Le deviazioni accumulate, le nostre giornate si sono allungate e i nostri sonni si sono abbreviati. Ma i Tala avevano un'abilità astuta nel pulire l'ardesia stanca con il suo quotidiano sgomento. Sopra ogni passaggio giacevano panorami biblici illuminati in modo soprannaturale per i quali gli esploratori avrebbero esalato l'ultimo respiro. I nomi dei luoghi - "Eternal Ice Mountain" e "Big Red Saddle pass" - erano descrizioni appropriate delle viste spettacolari. Ogni salita veniva ricompensata da una lunga discesa in un vasto, valle aperta.

Lungo il nostro percorso, abbiamo scambiato risate con dzighit di passaggio - cowboy di montagna. Le loro abilità di guida sono così incredibili che possono strappare un sassolino da terra al galoppo. Un giovane dzighit che abbiamo incontrato ha fatto uno spettacolo per noi, poi prontamente è saltato sulla mia bici e ha fatto un'impennata perfetta.

I nomadi che pascolavano le loro mandrie ci vedevano arrivare da miglia di distanza e ci intercettavano con offerte di chai. La loro conoscenza locale ha sempre riportato in carreggiata il nostro viaggio dei sogni, non ultimo quando eravamo irrimediabilmente persi, con il crepuscolo che si avvicina rapidamente.

Come promesso, figlio di Anarbek, Kojomkul, ci ha guidato verso il sentiero sfuggente che stavamo cercando per tutto il pomeriggio. Nelle vicinanze abbiamo sentito un coro di colpi. Ci siamo fermati tutti ad assistere allo spettacolo dei colpevoli:sagome di cavalli selvaggi che si impennano e si impennano alla luna piena. Mi sono convinto che fosse un messaggio di Manas per dirci che la nostra fortuna si sarebbe svolta presto.

Il mio concetto di tempo si perdeva nella fatica. Ore dopo, siamo saltati su un crinale e un'oscurità infinita ci ha affrontato. Una distanza incommensurabile, un punto di speranza arancione brillò. Kojomkul fece un sorriso d'intesa. Abbiamo agitato ansiosamente le nostre torce frontali. Apparve una luce bianca. Il sollievo ha saturato l'atmosfera quando ci siamo resi conto che Umar e Kalmat ci avevano aspettato tutto il giorno nel punto concordato. Le luci arancioni e bianche si allontanarono lentamente; ci venivano incontro.

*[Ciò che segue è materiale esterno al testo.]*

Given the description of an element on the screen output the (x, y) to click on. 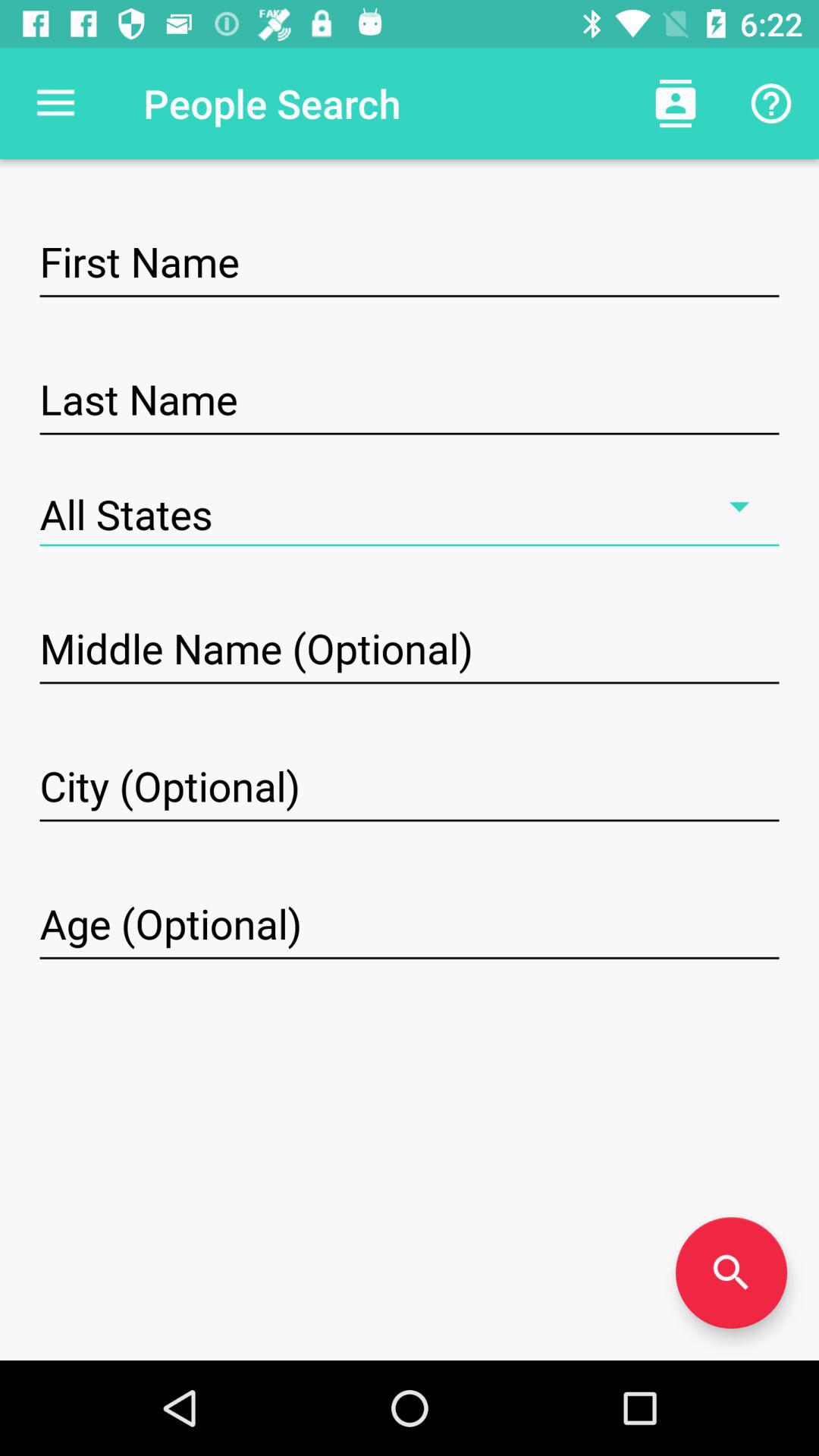
launch icon next to people search (55, 103)
Given the description of an element on the screen output the (x, y) to click on. 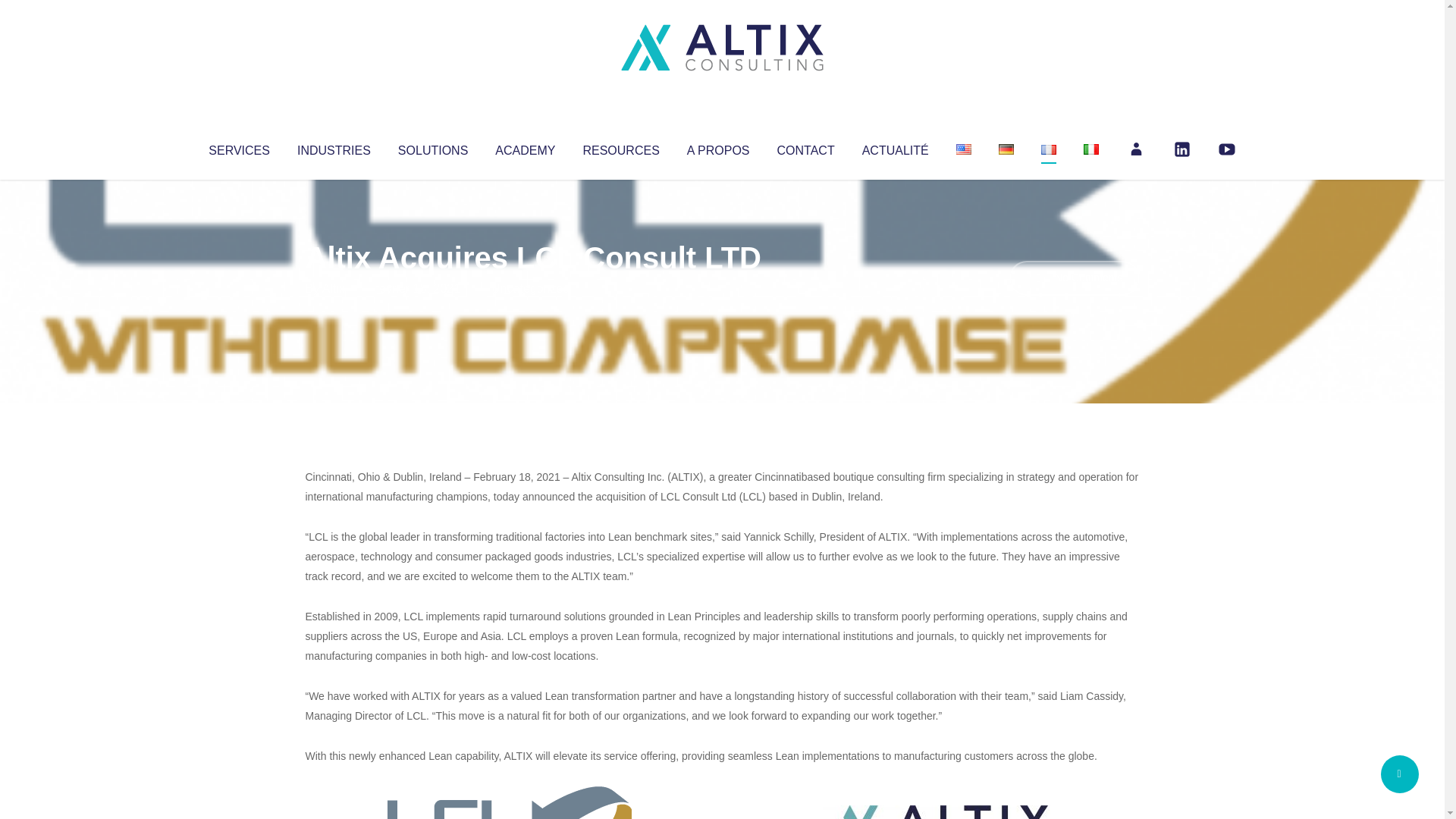
A PROPOS (718, 146)
No Comments (1073, 278)
Uncategorized (530, 287)
INDUSTRIES (334, 146)
ACADEMY (524, 146)
SOLUTIONS (432, 146)
Articles par Altix (333, 287)
RESOURCES (620, 146)
SERVICES (238, 146)
Altix (333, 287)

Dopo altre due ore di pedalata lungo il magro sentiero roccioso, Kalmat apparve sul fianco esposto della montagna. Aveva l'espressione di un padre sollevato nello scoprire che i suoi stupidi figli che si erano persi nel gioco stavano bene e al sicuro. Ha preso la mia bici, se lo mise in spalla e se ne andò giù per la montagna.

Infine, siamo inciampati nel campo, fatto ammenda con Kalmat e Umar per un bicchierino di cognac, montammo le nostre tende e ci trascinammo dentro con gratitudine.

C'è un'espressione comune in Kirghizistan:"Manastyn arbagy koldosun - Vorrei che l'anima di Manas ti proteggesse". All'inizio di questo viaggio, Mi chiedevo se tale protezione si estendesse a qualche frivolo straniero in mountain bike. ho dormito profondamente, sapendo che lo faceva.